The war in Afghanistan killed at least 1,662 civilians and wounded 3,581 in the first half of the year, roughly similar to the toll in the same period in 2016, U.N. investigators said in a statement released on Monday.
Deaths and injuries from suicide-bombings and other “complex attacks” rose 15 percent, with at least 40 percent of all civilian casualties caused by anti-government groups using improvised explosives, including along roadsides, Reuters added.
“The human cost of this ugly war in Afghanistan – loss of life, destruction and immense suffering – is far too high,” Tadamichi Yamamoto, the head of the U.N. Assistance Mission in Afghanistan, said in a statement.

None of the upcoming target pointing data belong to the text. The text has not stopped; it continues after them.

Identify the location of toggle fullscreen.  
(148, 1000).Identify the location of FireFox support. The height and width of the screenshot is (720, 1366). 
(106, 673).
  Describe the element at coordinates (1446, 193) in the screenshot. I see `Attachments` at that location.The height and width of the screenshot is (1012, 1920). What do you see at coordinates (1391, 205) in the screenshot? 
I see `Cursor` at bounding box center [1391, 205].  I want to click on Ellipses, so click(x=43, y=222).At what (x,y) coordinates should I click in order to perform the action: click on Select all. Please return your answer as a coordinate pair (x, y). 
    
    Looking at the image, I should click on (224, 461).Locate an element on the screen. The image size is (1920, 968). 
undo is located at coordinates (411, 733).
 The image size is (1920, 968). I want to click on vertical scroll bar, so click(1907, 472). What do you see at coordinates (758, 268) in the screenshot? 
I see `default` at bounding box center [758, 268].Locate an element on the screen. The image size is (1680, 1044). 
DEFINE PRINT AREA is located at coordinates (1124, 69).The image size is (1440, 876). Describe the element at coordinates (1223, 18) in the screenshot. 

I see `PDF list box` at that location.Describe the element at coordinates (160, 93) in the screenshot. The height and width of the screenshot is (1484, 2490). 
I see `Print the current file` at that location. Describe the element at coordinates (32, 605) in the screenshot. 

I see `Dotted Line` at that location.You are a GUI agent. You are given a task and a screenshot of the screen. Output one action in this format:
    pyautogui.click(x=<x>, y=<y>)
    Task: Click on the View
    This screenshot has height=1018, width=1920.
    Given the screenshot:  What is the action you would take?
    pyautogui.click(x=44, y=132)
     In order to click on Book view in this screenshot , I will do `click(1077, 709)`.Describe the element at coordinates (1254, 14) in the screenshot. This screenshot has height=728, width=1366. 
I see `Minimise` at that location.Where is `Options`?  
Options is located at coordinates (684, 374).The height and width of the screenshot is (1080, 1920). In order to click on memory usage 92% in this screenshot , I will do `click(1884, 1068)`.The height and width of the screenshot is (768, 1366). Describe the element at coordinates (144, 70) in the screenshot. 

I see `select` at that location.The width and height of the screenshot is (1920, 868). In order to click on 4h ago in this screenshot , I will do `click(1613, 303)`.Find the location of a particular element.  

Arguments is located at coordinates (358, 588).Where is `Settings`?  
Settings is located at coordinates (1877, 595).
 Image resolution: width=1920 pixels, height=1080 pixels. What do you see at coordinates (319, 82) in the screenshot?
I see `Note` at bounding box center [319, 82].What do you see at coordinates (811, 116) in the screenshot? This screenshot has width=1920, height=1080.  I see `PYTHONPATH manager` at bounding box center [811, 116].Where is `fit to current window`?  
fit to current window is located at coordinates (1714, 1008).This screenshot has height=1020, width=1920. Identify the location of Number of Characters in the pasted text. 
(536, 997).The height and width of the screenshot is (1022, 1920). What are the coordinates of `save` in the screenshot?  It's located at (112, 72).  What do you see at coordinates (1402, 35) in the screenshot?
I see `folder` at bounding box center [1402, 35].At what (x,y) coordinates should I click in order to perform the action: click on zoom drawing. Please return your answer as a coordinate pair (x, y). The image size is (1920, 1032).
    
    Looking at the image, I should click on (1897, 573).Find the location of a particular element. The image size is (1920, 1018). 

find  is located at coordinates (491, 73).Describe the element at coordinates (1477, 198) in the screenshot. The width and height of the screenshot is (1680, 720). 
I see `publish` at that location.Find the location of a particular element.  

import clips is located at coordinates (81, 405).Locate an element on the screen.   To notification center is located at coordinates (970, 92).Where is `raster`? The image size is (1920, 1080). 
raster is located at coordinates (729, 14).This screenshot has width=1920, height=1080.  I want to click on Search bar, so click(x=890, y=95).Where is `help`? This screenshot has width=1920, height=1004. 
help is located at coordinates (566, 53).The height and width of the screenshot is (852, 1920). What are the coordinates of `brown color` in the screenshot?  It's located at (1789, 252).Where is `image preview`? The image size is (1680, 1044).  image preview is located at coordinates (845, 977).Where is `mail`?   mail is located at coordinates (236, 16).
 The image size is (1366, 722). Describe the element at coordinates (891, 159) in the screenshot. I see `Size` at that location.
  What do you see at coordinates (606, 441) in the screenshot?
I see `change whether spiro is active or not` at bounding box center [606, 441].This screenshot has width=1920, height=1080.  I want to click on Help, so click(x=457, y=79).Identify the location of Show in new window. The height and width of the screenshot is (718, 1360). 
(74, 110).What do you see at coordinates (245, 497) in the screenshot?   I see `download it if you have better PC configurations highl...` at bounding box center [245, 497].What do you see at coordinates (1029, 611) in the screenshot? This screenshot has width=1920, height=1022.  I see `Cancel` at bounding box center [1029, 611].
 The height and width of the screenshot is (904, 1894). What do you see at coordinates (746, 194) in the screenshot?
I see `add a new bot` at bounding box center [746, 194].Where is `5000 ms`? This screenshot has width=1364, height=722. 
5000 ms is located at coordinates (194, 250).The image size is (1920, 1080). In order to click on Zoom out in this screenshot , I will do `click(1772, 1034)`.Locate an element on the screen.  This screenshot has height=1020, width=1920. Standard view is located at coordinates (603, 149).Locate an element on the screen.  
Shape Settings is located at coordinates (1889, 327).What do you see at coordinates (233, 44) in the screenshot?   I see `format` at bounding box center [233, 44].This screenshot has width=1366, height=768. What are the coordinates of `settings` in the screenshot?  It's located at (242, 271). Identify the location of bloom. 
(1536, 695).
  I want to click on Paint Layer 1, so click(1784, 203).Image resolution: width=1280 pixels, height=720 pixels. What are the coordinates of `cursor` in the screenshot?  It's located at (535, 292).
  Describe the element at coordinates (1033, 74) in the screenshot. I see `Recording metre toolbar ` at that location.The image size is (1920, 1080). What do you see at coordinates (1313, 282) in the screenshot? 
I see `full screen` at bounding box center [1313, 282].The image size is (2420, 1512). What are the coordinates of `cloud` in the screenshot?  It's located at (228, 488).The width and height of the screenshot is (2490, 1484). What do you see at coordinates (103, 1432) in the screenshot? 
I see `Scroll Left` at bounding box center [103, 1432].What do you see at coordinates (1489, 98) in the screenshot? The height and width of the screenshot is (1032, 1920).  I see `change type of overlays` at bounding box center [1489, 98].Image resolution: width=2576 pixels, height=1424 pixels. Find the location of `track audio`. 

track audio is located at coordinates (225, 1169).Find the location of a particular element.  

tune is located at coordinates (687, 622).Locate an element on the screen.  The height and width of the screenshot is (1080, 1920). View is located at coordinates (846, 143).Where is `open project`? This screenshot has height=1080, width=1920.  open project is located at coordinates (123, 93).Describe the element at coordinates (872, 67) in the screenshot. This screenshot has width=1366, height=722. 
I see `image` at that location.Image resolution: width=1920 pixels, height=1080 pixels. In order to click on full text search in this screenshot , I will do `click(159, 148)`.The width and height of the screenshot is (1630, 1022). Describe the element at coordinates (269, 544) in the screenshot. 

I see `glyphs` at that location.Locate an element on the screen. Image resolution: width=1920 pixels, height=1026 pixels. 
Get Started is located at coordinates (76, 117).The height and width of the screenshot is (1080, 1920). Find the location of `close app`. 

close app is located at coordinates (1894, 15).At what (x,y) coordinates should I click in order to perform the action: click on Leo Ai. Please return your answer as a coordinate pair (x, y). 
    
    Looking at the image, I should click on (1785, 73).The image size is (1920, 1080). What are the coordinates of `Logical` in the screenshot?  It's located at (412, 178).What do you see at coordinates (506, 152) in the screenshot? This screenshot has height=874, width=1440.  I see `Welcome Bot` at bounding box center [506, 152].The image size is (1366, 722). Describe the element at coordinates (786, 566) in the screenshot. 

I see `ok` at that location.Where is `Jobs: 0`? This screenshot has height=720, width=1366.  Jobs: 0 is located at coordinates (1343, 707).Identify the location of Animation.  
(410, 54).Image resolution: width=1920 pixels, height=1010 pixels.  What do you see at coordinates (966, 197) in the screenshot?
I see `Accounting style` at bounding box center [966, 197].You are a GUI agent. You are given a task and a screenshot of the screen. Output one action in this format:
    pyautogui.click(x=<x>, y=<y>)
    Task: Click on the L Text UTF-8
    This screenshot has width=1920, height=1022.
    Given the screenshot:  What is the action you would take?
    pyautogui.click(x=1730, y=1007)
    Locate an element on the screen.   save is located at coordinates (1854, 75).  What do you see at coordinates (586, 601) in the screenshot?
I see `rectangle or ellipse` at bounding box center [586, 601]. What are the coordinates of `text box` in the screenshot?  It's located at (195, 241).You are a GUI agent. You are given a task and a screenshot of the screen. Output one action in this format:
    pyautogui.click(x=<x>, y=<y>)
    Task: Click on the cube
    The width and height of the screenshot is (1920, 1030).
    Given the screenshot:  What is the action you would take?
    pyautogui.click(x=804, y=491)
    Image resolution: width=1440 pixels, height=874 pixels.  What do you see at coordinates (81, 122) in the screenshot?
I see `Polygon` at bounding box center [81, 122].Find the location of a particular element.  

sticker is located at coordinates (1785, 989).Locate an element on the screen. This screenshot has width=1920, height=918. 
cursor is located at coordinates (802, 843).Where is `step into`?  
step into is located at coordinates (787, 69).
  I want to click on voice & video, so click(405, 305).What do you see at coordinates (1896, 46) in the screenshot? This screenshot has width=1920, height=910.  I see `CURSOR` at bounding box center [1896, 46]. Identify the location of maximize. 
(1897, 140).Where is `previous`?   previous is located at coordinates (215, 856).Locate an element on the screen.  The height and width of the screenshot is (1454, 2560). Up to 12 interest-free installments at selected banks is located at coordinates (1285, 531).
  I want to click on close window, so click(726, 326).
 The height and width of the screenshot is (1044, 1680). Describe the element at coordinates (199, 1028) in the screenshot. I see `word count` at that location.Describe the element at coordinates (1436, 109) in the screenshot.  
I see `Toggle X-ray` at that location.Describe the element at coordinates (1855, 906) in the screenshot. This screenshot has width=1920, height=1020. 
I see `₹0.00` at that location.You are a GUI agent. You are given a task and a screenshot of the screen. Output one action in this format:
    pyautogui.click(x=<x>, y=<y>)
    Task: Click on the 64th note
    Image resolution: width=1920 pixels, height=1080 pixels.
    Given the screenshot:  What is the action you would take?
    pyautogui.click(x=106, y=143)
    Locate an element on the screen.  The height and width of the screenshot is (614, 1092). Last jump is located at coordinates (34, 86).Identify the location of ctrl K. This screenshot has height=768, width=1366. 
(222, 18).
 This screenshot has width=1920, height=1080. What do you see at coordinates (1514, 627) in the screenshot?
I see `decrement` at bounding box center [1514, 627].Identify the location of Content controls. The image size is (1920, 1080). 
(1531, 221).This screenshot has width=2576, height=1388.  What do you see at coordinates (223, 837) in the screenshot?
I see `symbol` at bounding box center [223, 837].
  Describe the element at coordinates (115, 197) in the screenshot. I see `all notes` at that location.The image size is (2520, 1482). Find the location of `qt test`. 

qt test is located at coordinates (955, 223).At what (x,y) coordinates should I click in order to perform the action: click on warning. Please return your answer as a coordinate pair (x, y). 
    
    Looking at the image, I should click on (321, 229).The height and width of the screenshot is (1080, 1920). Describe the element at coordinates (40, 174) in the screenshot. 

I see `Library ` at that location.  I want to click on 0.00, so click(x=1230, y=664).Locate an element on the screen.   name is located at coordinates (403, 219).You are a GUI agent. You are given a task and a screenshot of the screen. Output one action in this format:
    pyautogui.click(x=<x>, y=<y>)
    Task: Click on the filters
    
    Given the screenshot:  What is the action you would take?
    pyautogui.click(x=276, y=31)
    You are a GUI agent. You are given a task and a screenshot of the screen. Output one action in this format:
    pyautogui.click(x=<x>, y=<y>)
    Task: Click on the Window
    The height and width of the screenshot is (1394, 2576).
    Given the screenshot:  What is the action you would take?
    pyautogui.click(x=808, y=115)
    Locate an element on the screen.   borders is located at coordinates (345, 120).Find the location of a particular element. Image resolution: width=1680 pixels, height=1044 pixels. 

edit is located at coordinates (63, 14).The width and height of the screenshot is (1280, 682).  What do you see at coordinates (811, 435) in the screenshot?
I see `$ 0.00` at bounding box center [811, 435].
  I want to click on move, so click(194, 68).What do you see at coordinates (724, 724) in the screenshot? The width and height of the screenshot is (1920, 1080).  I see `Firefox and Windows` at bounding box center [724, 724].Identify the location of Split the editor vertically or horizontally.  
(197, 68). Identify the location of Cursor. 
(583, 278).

“The continued use of indiscriminate, disproportionate and illegal improvised explosive devices is particularly appalling and must immediately stop.”
“Each one of these casualty figures reflects a broken family, unimaginable trauma and suffering, and the brutal violation of people’s human rights,” said U.N. High Commissioner for Human Rights, Zeid Ra’ad al Hussein.
“The continuing national tragedy of Afghanistan must not be overlooked.”